The Central Artery/Tunnel Project (a.k.a., the “Big Dig”) became one of the most famous—or infamous—road construction projects in the country during its time. At a cost of about $14.6 billion, the whole project was a gigantic engineering feat to relocate an urban elevated highway underground. The tunnels alone were a huge accomplishment, a mixture of cut-and-cover sections and jacked sections. To avoid disrupting rail operations, the constructors had to jet grout and freeze the ground in place while they dug the tunnel space under the rails, cast concrete tunnel sections in an adjoining pit and dragged the huge concrete blocks into place using hydraulic jacks with the combined force of four space shuttle launchings. A signature bridge topped it off.

Historic National Road

The first road in the U.S. that could be described as an interstate road, long before there were federally designated interstate highways, was the National Road. One of the first major improved highways in the U.S. and the only one constructed entirely with federal funds, the original National Road, or Cumberland Road, started in Cumberland, Md., on the Potomac River and ended in Wheeling, W.Va., on the Ohio River. Construction was authorized in 1806 by President Thomas Jefferson. Construction started in 1811 and finished in 1818. The road facilitated transportation of settlers to the west and goods between eastern and western America. The National Road also was the first road to use the new Macadam road surfacing design, an early precursor of hot-mix asphalt.

Lincoln Highway

In the age before the interstate, the king of the roads was the Lincoln Highway, conceived by Carl G. Fisher as a transcontinental road, according to an article by Richard F. Weingroff for the Federal Highway Administration. Fisher, the builder of the Indianapolis Motor Speedway, formed the Lincoln Highway Association with other automobile enthusiasts in 1913. The Lincoln Highway was intended to “procure the establishment of a continuous improved highway from the Atlantic to the Pacific, open to lawful traffic of all description without toll charges.”

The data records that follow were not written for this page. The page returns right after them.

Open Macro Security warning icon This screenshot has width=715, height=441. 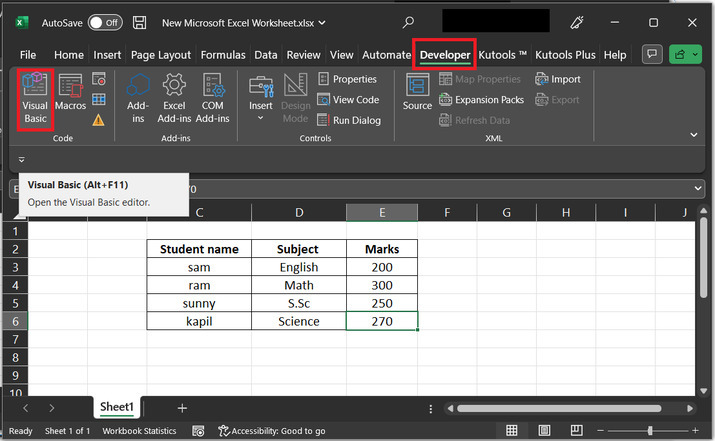[x=99, y=120]
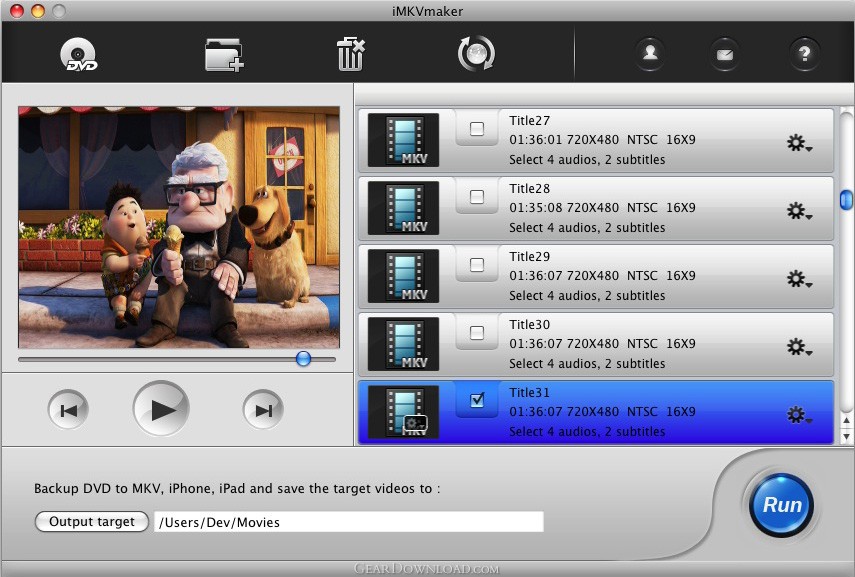Open the gear options menu for Title31
The width and height of the screenshot is (855, 577).
(x=797, y=414)
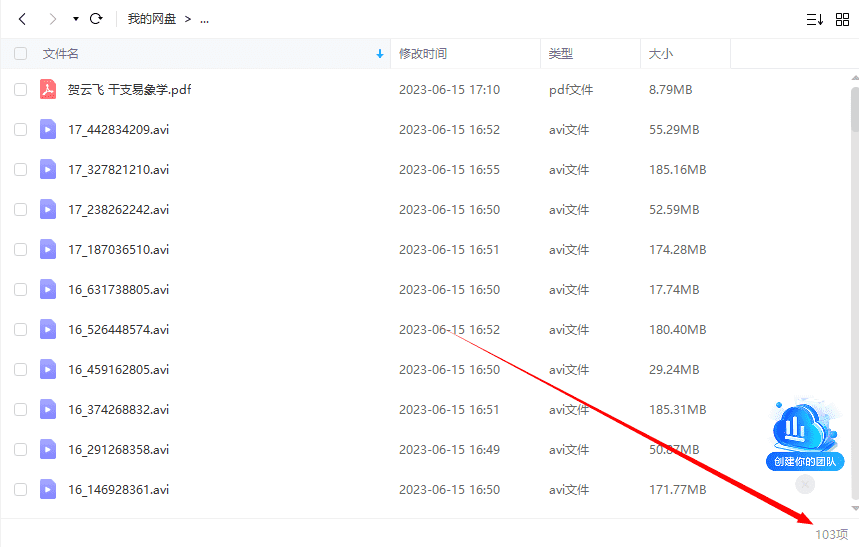Click the forward navigation arrow

tap(52, 19)
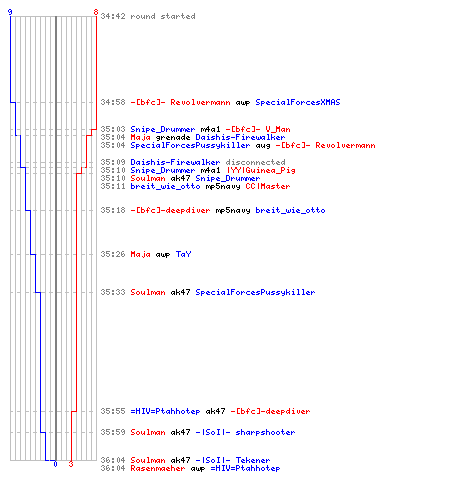Click -[bfc]-deepdiver killer name at 35:18
Screen dimensions: 450x500
click(x=170, y=210)
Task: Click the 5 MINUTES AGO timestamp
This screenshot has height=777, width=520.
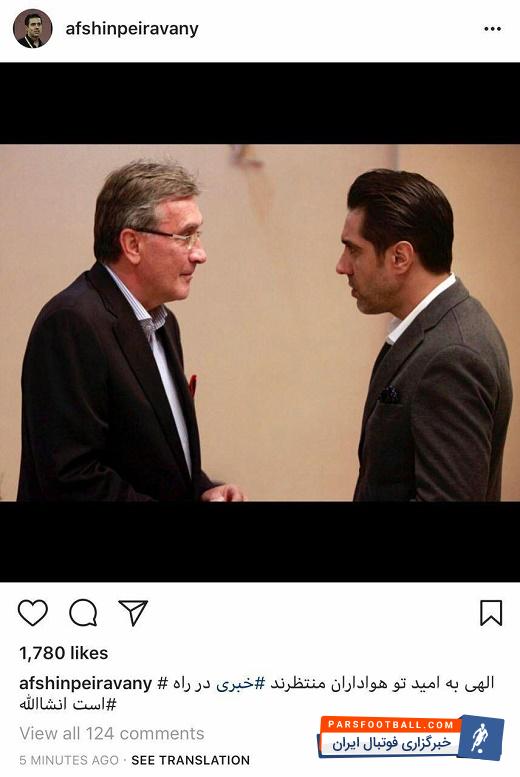Action: 69,760
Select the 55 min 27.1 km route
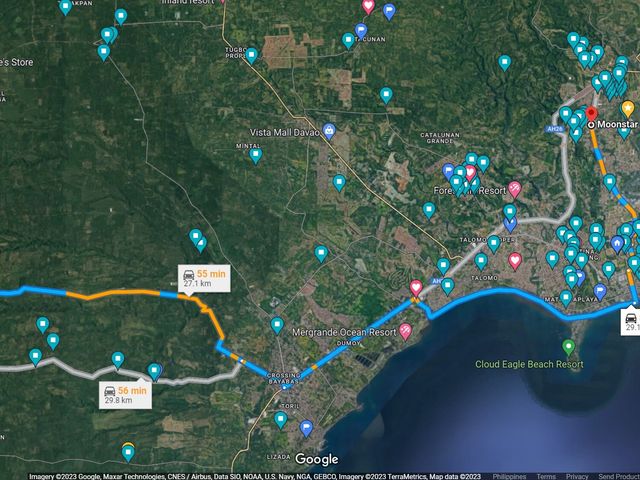 point(204,278)
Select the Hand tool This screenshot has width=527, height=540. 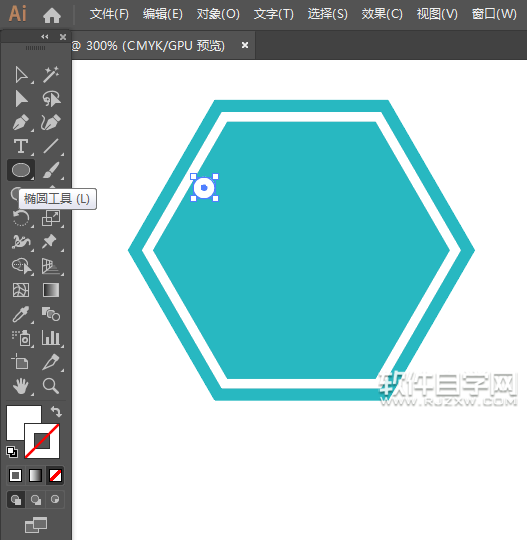point(21,386)
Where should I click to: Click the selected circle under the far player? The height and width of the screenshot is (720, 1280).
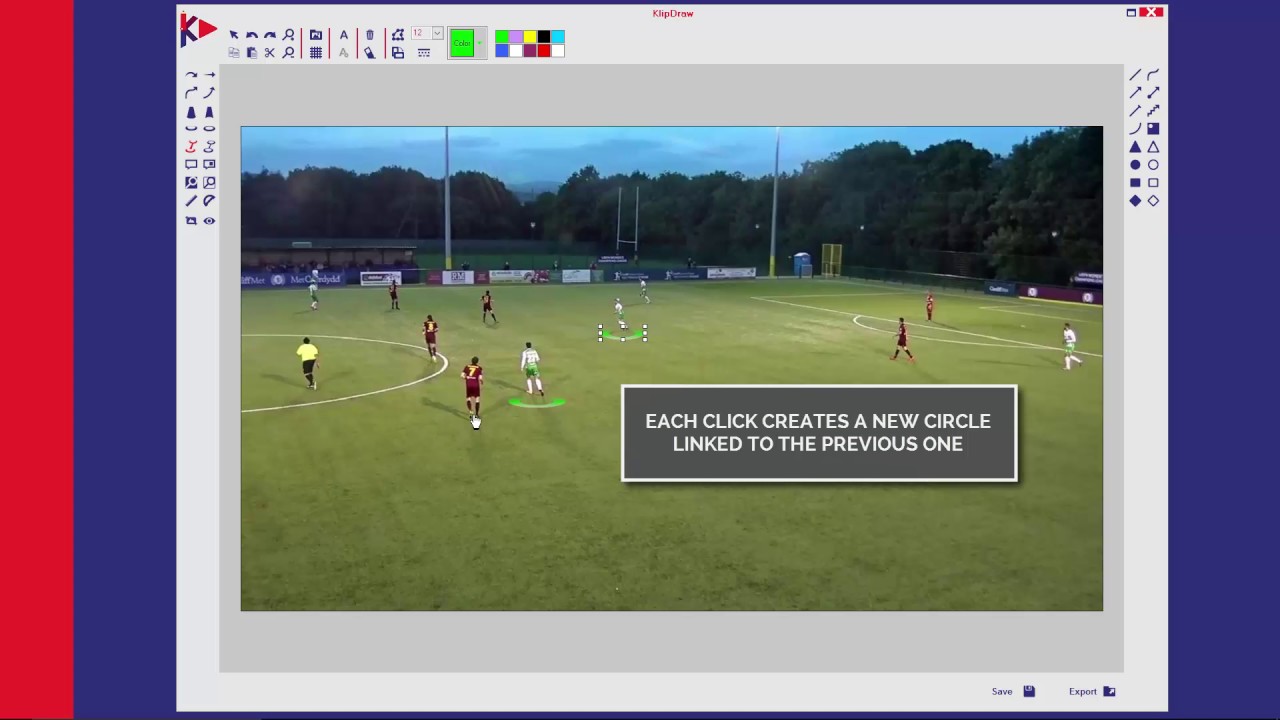[623, 334]
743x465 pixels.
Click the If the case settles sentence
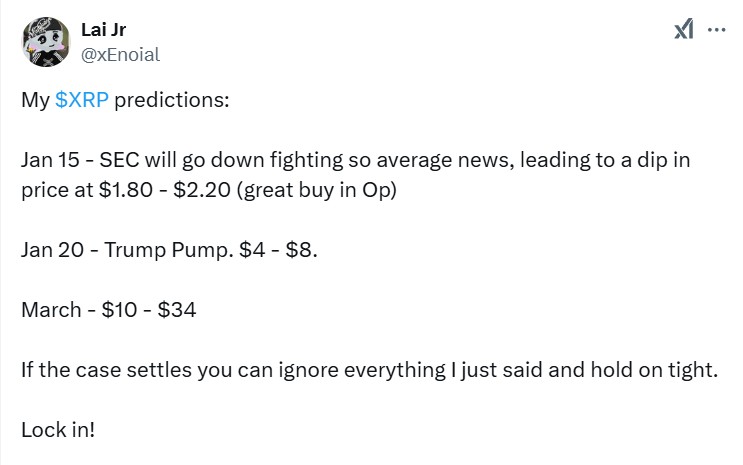tap(370, 370)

The association wanted to build a road along the most direct route from Times Square in New York City to Lincoln Park in San Francisco. The initial route was as straight as possible, 3,389 miles long, only 1,598 miles of which was improved.

Construction began in 1914 with “seeding miles” to demonstrate the desirability of permanent concrete construction, including an “ideal section,” built to last for two decades, between Dyer and Schererville in Lake County, Ind.

One of the Lincoln Highway’s greatest contributions to the future of highway construction was a highly publicized transcontinental convoy that followed the highway in 1919 from Gettysburg to San Francisco. The U.S. Army convoy included a young Lt. Col. Dwight David Eisenhower. The highway was officially marked and dedicated to the memory of Abraham Lincoln on September 1, 1928, when groups of Boy Scouts placed about 3,000 concrete markers along the route.

When the Lincoln Highway Association disbanded, the highway was not yet a “rock highway” from coast to coast, but by its 25th anniversary in 1938, all but 42 miles had been surfaced with something better than gravel.

First interstate section

Several states argue that they were the first to lay interstate pavement under the Federal-Aid Highway Act of 1956. Missouri awarded the first new contract under the new act, according to AASHTO’s www.interstate50th.org website. The Missouri State Highway Commission signed three contracts on Aug. 2, 1956: The first was for work on U.S. Route 66—now I-44—in Laclede County; the others were for work on U.S. 40—now I-70—in St. Louis and for another section of U.S. 40 in St. Charles County. Work started on these contracts on Aug 13.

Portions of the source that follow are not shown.